How To Cite Peer-Reviewed Articles In MLA | Pro Tips

To cite a peer-reviewed journal article in MLA, list author, article title, journal, volume, issue, year, pages, and DOI or stable URL.

MLA makes citations predictable once you know the pattern. This guide walks you through clear steps, shows sample entries, and flags small details that often cause point losses.

What Counts As Peer-Reviewed In MLA

In MLA, you don’t label an entry as “peer-reviewed.” You cite the journal article normally. What matters is recording the core facts in the right order. The MLA core elements supply that order: author, title, container, contributors, version, number, publisher, date, and location.

When your source is a scholarly journal, the container is the journal, the number is the volume and issue, and the location is usually a page range or a DOI link. If you pulled the article from a database, the database becomes a second container after the DOI or URL.
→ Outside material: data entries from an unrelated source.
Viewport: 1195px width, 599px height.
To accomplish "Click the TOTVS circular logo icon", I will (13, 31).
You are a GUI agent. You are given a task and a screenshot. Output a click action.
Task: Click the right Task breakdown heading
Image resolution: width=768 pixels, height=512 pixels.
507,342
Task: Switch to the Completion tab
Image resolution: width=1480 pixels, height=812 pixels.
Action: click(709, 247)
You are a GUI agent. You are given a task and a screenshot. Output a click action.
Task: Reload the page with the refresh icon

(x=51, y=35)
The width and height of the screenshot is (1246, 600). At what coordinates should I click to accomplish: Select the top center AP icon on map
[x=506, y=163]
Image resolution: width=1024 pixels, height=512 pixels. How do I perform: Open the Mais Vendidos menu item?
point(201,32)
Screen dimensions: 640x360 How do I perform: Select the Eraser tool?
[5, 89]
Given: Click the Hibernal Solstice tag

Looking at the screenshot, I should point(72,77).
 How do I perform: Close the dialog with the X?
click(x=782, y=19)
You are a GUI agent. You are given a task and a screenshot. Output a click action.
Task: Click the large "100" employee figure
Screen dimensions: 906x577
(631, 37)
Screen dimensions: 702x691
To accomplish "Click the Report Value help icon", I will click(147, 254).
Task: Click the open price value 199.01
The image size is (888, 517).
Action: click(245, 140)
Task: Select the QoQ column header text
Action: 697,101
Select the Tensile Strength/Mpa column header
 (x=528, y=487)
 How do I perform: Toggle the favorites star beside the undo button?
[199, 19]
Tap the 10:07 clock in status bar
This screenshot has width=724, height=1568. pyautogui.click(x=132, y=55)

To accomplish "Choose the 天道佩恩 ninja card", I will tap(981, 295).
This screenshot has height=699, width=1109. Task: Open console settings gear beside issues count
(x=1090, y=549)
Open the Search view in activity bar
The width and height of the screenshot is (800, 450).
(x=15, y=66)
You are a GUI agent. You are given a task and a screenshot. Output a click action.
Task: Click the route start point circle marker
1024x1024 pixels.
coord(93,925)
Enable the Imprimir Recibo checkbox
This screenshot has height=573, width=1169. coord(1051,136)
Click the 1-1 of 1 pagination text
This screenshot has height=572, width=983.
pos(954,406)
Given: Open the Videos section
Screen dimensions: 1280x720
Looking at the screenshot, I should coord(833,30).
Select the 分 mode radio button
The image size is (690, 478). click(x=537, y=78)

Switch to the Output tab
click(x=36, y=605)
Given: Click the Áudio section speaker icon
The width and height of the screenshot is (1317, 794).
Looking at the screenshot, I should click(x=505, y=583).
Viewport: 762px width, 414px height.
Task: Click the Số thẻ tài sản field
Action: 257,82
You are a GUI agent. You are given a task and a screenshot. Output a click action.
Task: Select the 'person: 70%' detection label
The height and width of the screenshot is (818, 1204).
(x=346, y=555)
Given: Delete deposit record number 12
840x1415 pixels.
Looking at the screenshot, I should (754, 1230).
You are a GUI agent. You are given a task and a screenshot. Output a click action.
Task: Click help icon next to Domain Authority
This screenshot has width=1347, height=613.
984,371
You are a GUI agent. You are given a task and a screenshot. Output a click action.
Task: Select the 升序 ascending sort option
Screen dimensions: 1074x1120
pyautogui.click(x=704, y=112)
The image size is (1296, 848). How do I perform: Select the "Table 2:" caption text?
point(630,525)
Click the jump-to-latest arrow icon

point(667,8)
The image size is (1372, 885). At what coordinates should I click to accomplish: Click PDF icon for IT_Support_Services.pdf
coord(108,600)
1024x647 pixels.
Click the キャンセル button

Core Elements For Journal Articles

Element How It Looks Notes
Author Last, First M., and First Last Invert first author; use “and” for two; “et al.” for three or more.
Article Title “Title of Article.” Use quotation marks; capitalize headline-style.
Journal Title Journal Name Italicize the journal.
Volume & Issue vol. 12, no. 3, Abbreviations are required.
Year 2024, Include month if the journal uses one.
Pages pp. 145–162, Use an en dash for ranges; omit if article numbers replace pages.
DOI https://doi.org/10.xxxx/xxxxx Use the https://doi.org/ prefix.
URL https://… Use only if no DOI; drop http://www when you can.
Database JSTOR Second container after the DOI or URL when relevant.
Access Date Accessed 2 Aug. 2025. Optional; helpful when content changes.

Citing Peer-Reviewed Journal Articles In MLA: Quick Patterns

Here’s a simple way to build a works-cited entry for a journal article and the matching in-text citation.

Step-By-Step: Works Cited Entry

  1. Start with the author. Invert the first author’s name; follow with other authors in normal order.
  2. Add the article title in quotation marks, ending with a period inside the quotes.
  3. Give the journal title in italics, then volume and issue: “vol. x, no. y,”.
  4. Add the year. If the journal uses months, include the month before the year.
  5. Add page range with “pp.” If the journal uses article numbers, skip pages.
  6. Finish with a DOI link. If no DOI, add a stable URL. A database name can appear after that as a second container.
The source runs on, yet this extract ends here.